I use the str.strip() method here; 我在这里使用str.strip()方法 it removes everything found in the string.punctuation string from the start and end of a word. 它将从单词的开头和结尾删除在string.punctuation字符串中找到的所有内容。

You're iterating over a string. 您正在遍历字符串。 So the items are characters. 因此,项目是字符。 To get the words from a string you can use naive methods like str.split() that makes this for you (now you can iterate over a list of strings (the words splitted on the argument of str.split(), default: split on whitespace). There is even re.split() , which is more powerful. But I don't think that you need splitting the text with regexes. 要从字符串中获取单词,您可以使用诸如str.split()这样的天真的方法(现在您可以遍历字符串列表(在str.split()的参数上拆分的单词,默认为split)在空白上),甚至还有re.split() ,其功能更强大。但是我认为您不需要使用正则表达式来分割文本。

What you have to do at least is to lowercase your string with str.lower() or to put all possible occurences (also with capital letters) in the dictionary. 您至少要做的是使用str.lower()小写字符串或将所有可能出现的内容(也包括大写字母)放入字典中。 I strongly recommending the first alternative. 我强烈建议第一种选择。 The latter isn't really practicable. 后者并不切实可行。 Removing the punctuation is also a duty for this. 删除标点符号也是为此的责任。 But this is still naive. 但这仍然很幼稚。 If you're need a more sophisticated method, you have to split the text via a word tokenizer. 如果您需要更复杂的方法,则必须通过单词标记器拆分文本。 NLTK is a good starting point for that, see the nltk tokenizer . NLTK是一个很好的起点,请参阅nltk标记器 But I strongly feel that this problem is not your major one or affects you really in solving your question. 但是我强烈认为这个问题不是您的主要问题,或者确实会影响您解决问题。 :) :)

speech = """I've changed the path of the economy, and I've increased jobs in our own home state. We're headed in the right direction - you've all been a great help."""
# Maybe this dict makes more sense (list items as values). But for your question it doesn't matter.
contractions = {"ain't": ["am not", "are not", "is not", "has not", "have not"], "aren't": ["are not", "am not"], "i've": ["i have", ]} # ...

# with re you can define advanced regexes, but maybe
# from string import punctuation (suggestion from Martijn Pieters answer
# is still enough for you)
import re

def abbreviation_counter(input_text, abbreviation_dict):   
    count = 0
    # what you want is a list of words. str.split() does this job for you.
    # " " is default and you can also omit this. But if you really need better
    # methods (see answer text abover), you have to take a word tokenizer tool
    # or have to write your own.
    for word in input_text.split(" "):
        # and also clean word (remove ',', ';', ...) afterwards. The advantage of 
        # using re over `from string import punctuation` is that you have more
        # control in what you want to remove.

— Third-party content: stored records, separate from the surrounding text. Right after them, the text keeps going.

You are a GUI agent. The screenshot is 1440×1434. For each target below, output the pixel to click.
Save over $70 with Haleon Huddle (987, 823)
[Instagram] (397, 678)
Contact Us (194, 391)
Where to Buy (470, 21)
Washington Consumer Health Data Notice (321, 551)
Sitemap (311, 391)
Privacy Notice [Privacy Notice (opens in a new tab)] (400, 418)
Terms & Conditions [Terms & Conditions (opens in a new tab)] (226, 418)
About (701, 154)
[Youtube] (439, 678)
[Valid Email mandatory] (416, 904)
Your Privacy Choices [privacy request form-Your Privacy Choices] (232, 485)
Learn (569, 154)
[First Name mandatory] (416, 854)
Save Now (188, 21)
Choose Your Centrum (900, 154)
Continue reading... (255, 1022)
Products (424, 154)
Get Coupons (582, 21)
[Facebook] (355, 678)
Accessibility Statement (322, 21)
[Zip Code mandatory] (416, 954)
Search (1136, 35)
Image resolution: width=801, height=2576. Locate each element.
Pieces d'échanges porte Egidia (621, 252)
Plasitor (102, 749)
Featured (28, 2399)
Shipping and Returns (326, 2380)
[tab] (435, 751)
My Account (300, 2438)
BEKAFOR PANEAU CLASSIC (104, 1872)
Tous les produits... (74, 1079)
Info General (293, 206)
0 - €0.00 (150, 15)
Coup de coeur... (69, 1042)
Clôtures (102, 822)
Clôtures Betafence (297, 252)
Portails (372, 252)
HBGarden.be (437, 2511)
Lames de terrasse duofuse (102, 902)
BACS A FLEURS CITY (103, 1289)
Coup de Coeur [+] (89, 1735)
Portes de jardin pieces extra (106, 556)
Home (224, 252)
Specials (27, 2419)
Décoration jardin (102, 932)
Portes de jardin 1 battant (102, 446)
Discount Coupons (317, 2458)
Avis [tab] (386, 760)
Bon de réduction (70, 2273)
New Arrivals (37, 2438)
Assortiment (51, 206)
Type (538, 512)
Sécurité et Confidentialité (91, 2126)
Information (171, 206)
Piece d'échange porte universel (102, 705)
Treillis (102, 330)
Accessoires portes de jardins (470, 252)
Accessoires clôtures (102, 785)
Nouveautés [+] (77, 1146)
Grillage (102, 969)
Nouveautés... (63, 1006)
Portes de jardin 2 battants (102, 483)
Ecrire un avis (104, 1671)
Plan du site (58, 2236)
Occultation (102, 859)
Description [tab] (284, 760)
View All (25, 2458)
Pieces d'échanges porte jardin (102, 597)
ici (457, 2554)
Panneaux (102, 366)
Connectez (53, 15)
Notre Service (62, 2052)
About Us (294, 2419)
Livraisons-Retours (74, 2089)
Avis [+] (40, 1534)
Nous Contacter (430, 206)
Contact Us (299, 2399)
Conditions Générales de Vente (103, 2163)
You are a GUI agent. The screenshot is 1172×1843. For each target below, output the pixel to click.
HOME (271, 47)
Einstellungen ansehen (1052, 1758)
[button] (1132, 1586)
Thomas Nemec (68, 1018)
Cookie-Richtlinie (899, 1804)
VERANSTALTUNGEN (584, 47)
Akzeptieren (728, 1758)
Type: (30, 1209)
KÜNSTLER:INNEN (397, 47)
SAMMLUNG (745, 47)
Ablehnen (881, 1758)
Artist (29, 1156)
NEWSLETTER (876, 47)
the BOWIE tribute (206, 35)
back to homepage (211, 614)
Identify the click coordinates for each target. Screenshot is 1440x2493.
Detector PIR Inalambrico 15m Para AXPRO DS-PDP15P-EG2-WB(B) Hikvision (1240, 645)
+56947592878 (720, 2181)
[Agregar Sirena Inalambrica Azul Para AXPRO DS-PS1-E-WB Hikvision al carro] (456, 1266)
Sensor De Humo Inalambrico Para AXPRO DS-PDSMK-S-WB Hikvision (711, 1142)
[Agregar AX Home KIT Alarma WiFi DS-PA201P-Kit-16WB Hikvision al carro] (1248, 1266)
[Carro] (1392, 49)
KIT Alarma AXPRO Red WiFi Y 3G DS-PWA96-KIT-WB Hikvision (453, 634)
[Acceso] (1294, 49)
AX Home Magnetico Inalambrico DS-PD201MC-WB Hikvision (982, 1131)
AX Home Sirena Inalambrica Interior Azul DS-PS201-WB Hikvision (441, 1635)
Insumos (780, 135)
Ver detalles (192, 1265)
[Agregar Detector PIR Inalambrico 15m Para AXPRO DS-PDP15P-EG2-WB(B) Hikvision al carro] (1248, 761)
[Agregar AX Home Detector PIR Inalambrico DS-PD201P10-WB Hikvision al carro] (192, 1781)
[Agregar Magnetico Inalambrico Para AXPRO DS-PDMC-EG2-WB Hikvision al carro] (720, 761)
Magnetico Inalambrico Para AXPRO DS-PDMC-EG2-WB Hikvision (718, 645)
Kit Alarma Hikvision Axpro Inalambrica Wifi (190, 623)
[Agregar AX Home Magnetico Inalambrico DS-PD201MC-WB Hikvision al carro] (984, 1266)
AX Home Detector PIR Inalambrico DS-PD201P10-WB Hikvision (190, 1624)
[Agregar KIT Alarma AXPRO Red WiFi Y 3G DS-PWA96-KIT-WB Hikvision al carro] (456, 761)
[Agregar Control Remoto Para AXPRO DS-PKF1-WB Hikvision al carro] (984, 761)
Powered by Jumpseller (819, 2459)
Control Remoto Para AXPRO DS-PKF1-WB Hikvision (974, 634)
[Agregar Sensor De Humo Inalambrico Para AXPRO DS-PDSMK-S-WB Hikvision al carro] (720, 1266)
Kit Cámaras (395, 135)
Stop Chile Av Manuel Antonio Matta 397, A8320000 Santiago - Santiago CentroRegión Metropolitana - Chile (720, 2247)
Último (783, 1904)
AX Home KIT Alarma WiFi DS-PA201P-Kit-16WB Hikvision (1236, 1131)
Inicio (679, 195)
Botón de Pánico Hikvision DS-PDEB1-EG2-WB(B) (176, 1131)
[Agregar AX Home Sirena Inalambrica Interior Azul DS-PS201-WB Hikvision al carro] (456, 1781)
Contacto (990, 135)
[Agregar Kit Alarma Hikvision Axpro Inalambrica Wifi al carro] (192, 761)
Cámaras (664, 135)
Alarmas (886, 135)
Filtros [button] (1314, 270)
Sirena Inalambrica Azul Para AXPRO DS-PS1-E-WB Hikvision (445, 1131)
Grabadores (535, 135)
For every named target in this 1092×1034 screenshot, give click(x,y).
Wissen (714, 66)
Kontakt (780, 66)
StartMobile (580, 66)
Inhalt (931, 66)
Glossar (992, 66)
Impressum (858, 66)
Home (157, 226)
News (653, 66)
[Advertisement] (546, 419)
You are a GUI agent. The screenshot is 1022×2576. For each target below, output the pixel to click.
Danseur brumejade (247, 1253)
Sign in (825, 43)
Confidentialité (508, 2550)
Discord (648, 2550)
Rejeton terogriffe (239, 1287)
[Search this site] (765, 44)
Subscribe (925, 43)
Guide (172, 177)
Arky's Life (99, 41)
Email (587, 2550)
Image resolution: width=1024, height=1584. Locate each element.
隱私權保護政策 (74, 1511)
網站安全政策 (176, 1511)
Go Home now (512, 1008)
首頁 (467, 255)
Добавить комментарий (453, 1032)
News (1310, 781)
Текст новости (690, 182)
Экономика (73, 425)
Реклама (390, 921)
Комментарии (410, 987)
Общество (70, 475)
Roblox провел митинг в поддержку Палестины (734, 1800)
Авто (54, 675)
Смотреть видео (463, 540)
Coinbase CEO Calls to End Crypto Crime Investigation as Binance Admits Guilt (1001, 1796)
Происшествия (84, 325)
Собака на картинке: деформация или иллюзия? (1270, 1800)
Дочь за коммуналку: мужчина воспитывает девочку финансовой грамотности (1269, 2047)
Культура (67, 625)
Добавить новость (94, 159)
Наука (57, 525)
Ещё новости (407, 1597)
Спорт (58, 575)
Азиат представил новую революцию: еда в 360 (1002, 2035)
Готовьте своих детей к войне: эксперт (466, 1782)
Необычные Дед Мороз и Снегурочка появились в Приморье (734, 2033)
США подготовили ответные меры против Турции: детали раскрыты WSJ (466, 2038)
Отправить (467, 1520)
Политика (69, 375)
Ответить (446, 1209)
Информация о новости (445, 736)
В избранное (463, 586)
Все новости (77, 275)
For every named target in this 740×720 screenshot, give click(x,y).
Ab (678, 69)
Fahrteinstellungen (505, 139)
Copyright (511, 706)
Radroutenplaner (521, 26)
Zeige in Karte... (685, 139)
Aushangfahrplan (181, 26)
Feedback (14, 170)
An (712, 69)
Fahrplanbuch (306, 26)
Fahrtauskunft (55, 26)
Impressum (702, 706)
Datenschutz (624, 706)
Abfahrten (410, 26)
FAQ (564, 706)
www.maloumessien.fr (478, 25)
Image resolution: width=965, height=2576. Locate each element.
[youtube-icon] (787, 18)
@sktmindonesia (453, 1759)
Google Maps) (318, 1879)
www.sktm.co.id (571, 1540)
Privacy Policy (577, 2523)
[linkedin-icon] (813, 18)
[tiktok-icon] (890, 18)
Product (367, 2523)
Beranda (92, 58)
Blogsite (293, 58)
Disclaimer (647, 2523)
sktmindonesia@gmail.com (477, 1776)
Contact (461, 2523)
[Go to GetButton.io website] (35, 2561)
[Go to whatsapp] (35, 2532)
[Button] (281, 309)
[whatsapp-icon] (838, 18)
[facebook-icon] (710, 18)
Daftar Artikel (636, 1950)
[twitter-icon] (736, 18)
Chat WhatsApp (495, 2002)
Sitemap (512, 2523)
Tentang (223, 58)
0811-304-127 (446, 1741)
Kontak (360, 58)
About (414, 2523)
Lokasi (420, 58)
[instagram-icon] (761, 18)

That means that you can add or
        # remove easily any punctuation mark. It could be very handy. It could be
        # also overpowered. If the latter is the case, just stick to Martijn Pieters
        # solution.
        if re.sub(',|;', '', word).lower() in abbreviation_dict:
            count += 1

    return count

print abbrev_counter(speech, contractions)
2 # yeah, it worked - I've included I've in your list :)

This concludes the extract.